SET TASK -> Copy out every one of the items below word for word, and leave the pictures out of your copy.

-- RECORDS start --

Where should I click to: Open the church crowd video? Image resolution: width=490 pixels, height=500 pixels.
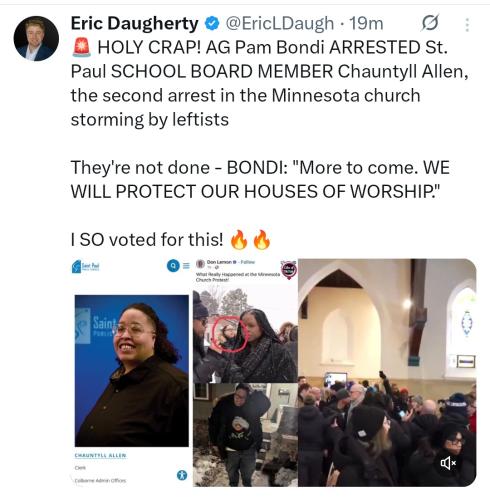pyautogui.click(x=387, y=372)
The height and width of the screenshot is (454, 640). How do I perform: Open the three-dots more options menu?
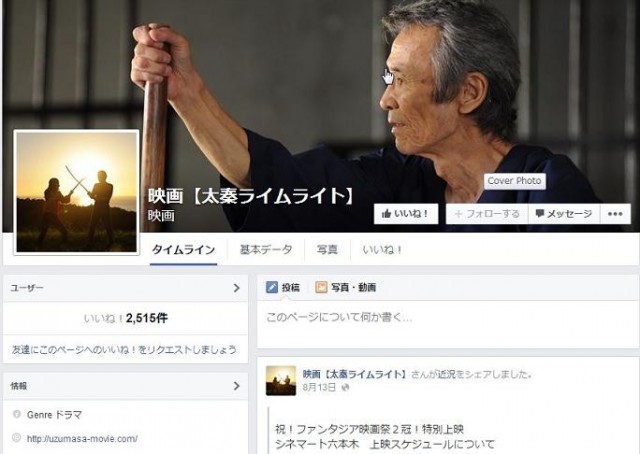(x=615, y=214)
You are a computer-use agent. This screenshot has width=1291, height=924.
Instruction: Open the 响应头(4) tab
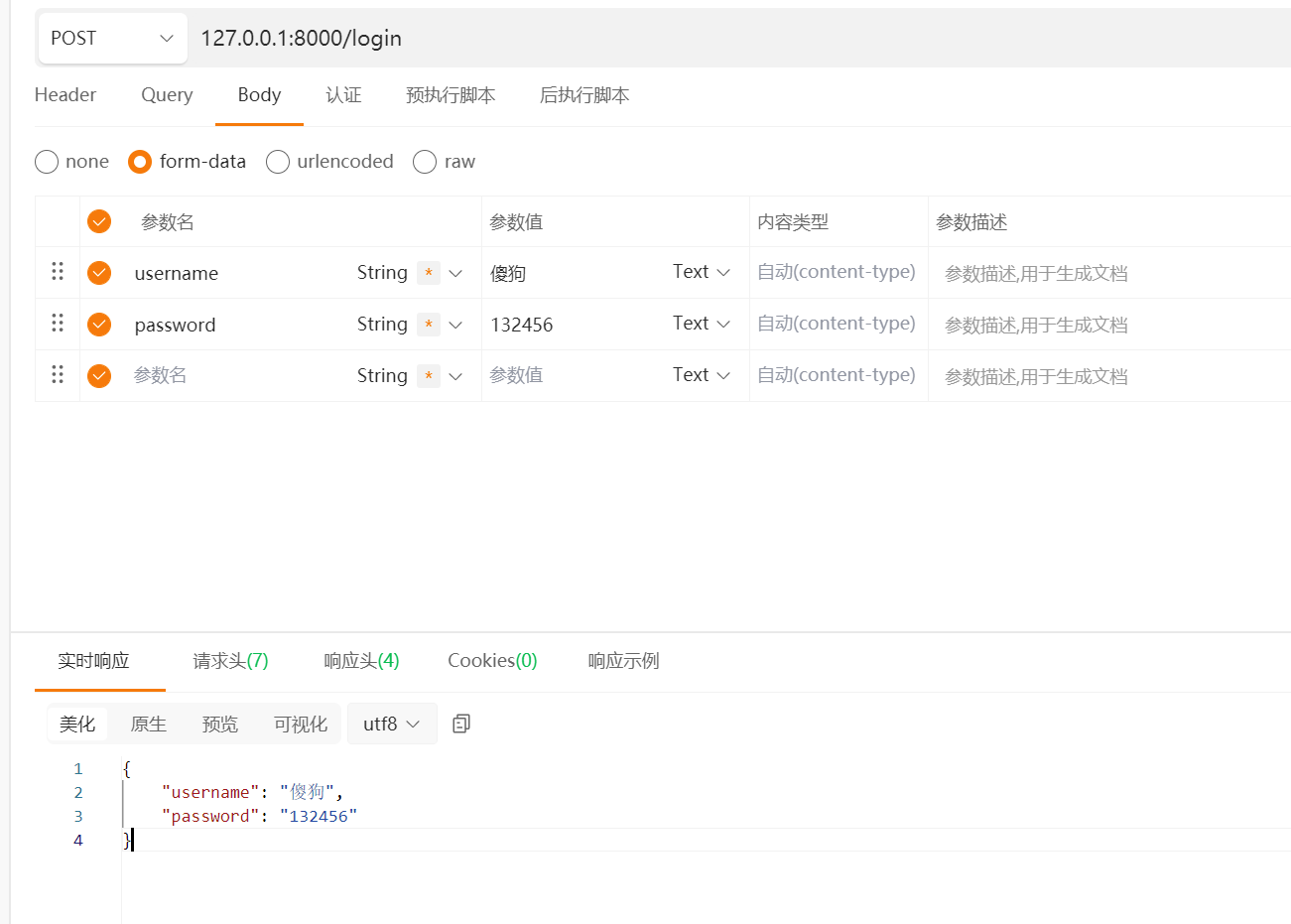click(361, 661)
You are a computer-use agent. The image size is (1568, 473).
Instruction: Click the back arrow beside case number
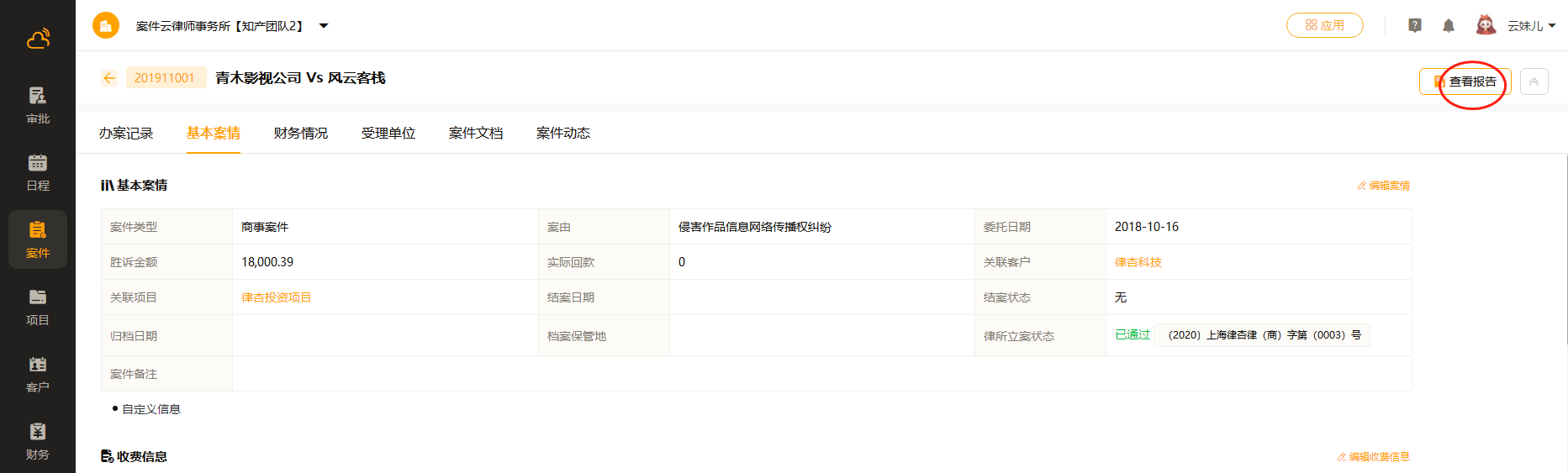pyautogui.click(x=109, y=78)
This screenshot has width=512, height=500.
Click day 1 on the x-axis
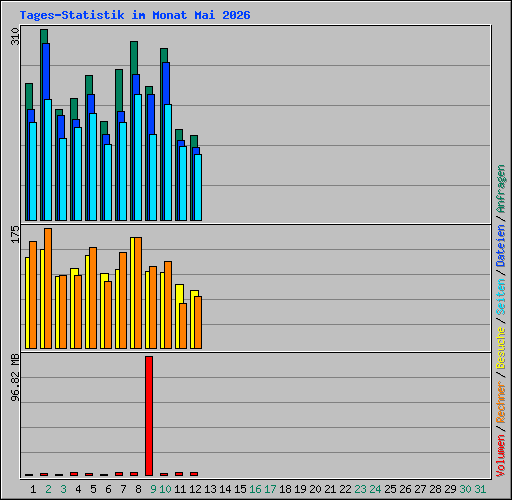33,489
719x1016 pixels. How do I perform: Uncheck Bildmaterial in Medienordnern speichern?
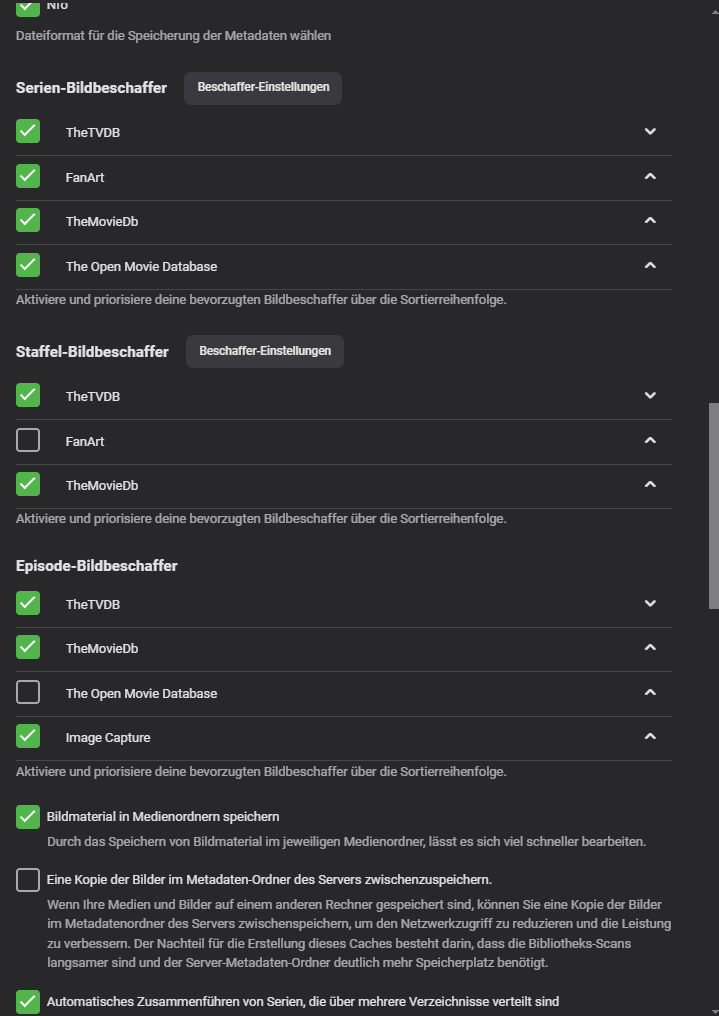28,816
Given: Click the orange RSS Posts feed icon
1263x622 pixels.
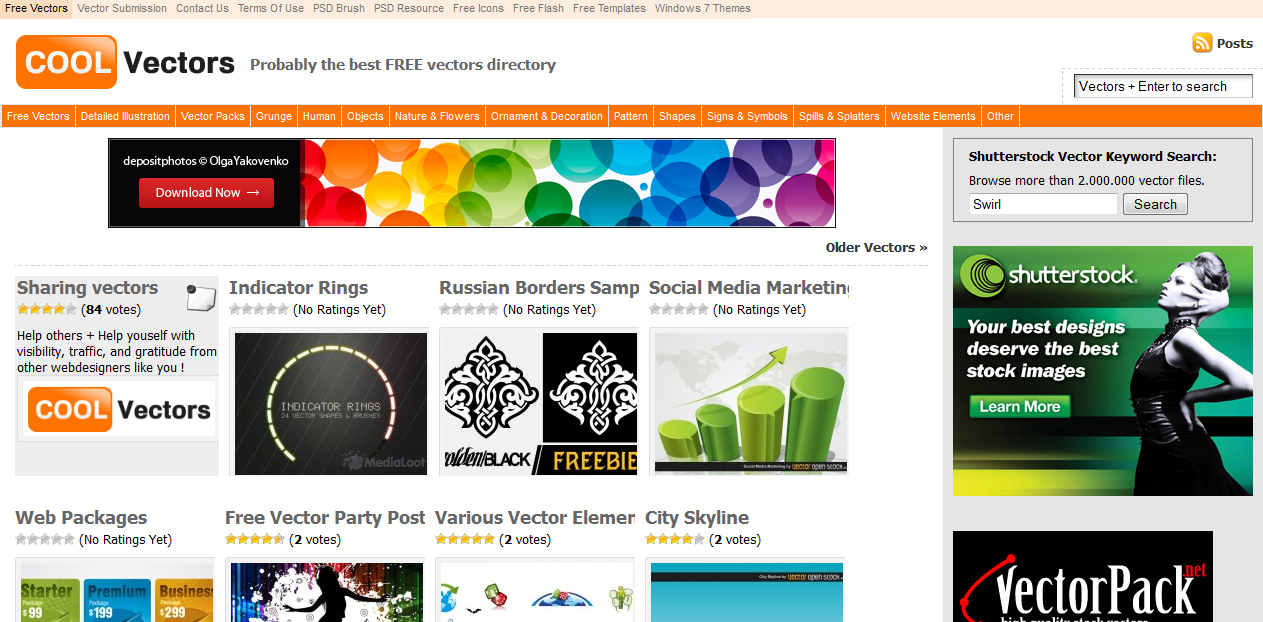Looking at the screenshot, I should click(1202, 43).
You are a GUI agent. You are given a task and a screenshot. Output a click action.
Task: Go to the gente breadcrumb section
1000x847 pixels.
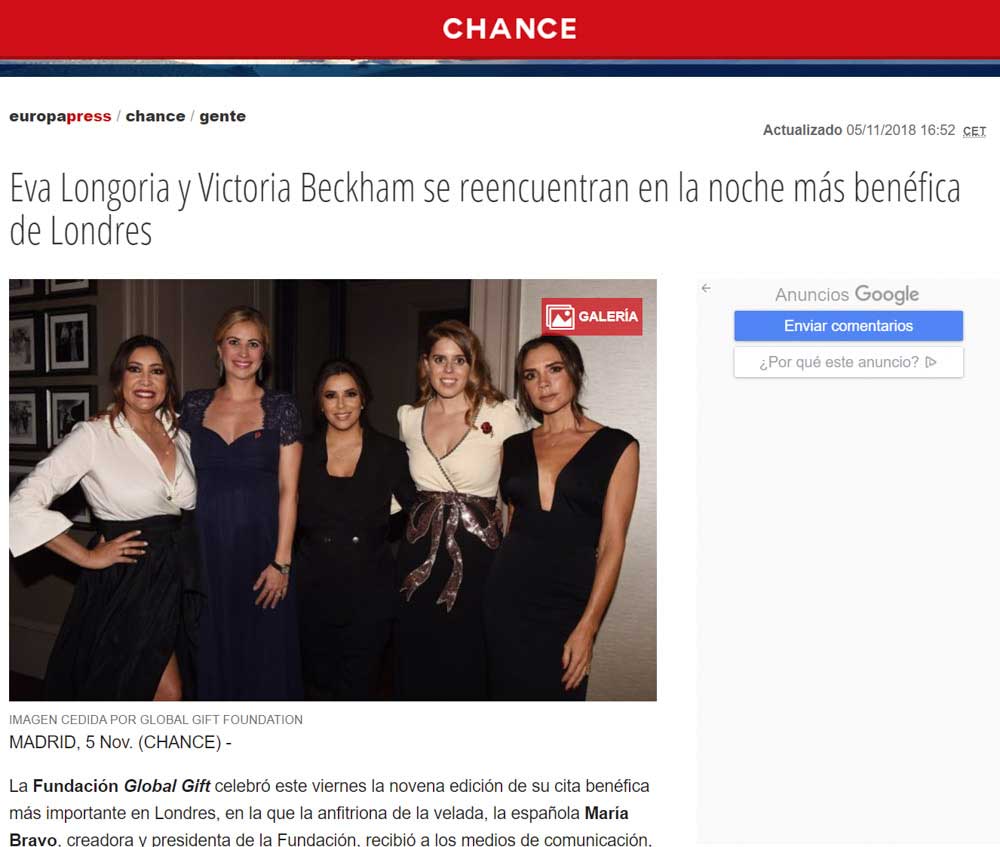223,117
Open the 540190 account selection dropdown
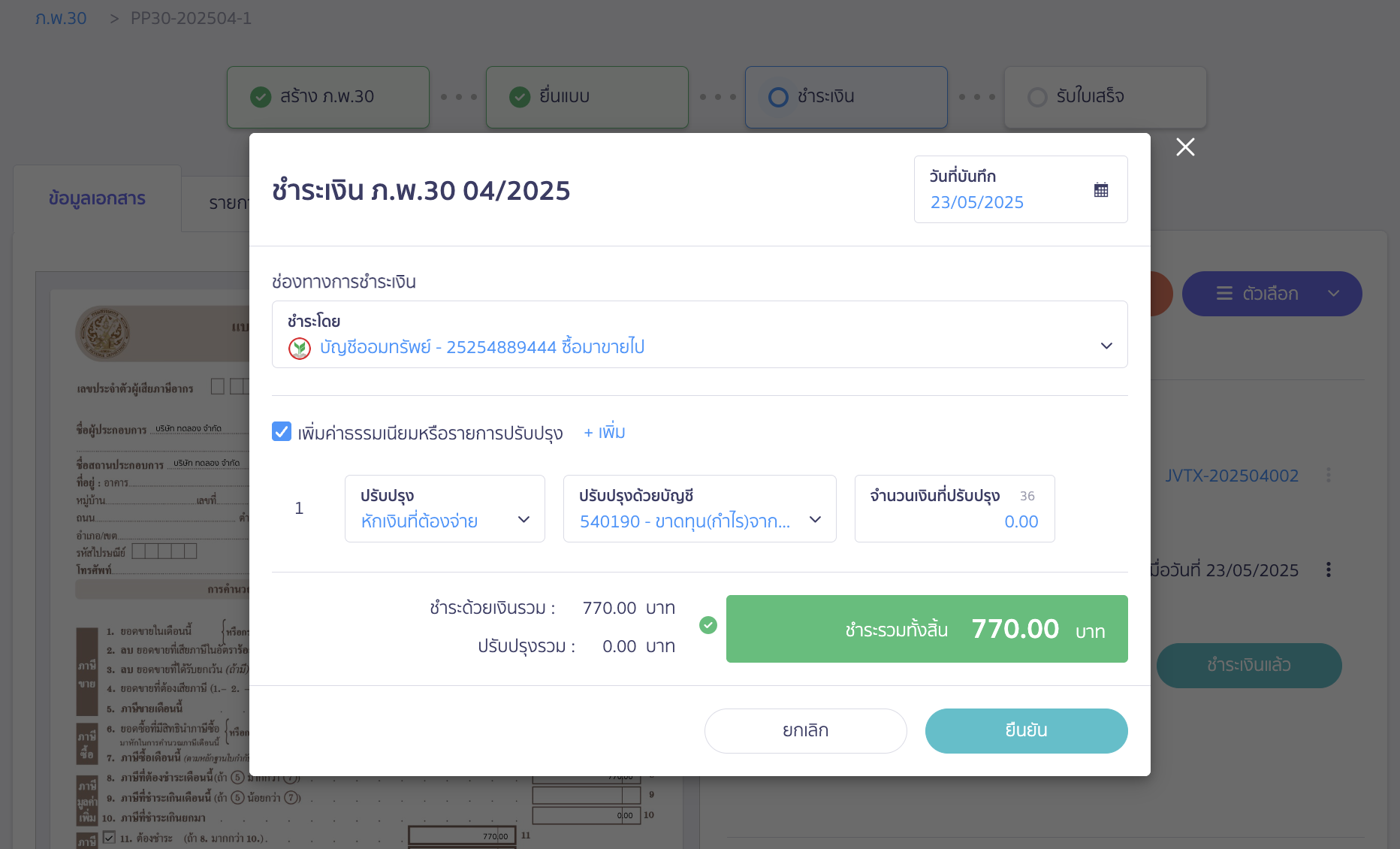 click(x=816, y=518)
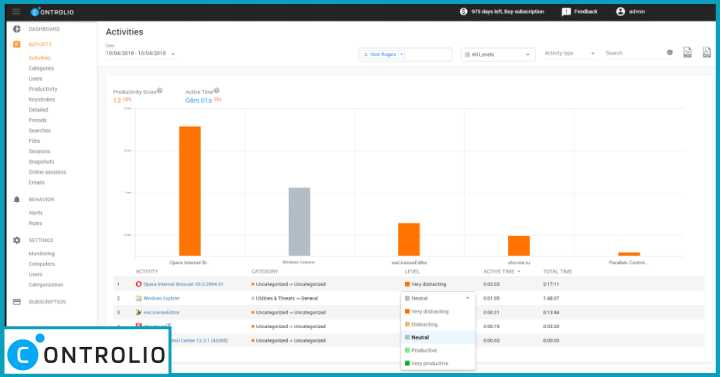The image size is (720, 377).
Task: Open the Windows Explorer activity link
Action: click(x=161, y=298)
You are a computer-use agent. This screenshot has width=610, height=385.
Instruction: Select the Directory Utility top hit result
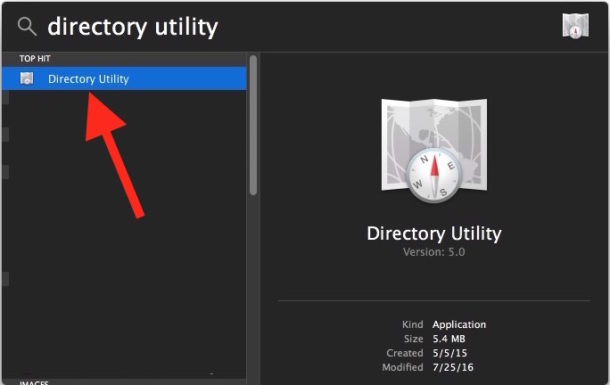coord(124,79)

-- RECORDS end --

THE RESPONSE ->
Where should I click to: Open the church crowd video? Image resolution: width=490 pixels, height=500 pixels.
pyautogui.click(x=387, y=372)
The height and width of the screenshot is (454, 640). How do I perform: Open the three-dots more options menu?
(x=615, y=214)
You are a computer-use agent. This screenshot has width=1291, height=924.
Instruction: Open the 响应头(4) tab
click(361, 661)
You are a computer-use agent. The image size is (1568, 473).
Instruction: Click the back arrow beside case number
pyautogui.click(x=109, y=78)
This screenshot has width=512, height=500.
Click day 1 on the x-axis
33,489
719x1016 pixels. How do I perform: Uncheck Bildmaterial in Medienordnern speichern?
28,816
Given: Click the orange RSS Posts feed icon
1263x622 pixels.
Looking at the screenshot, I should click(1202, 43).
You are a GUI agent. You are given a task and a screenshot. Output a click action.
Task: Go to the gente breadcrumb section
1000x847 pixels.
223,117
Open the 540190 account selection dropdown
 click(x=816, y=518)
The image size is (720, 377).
Task: Open the Windows Explorer activity link
Action: click(x=161, y=298)
You are a computer-use agent. This screenshot has width=610, height=385.
Instruction: Select the Directory Utility top hit result
coord(124,79)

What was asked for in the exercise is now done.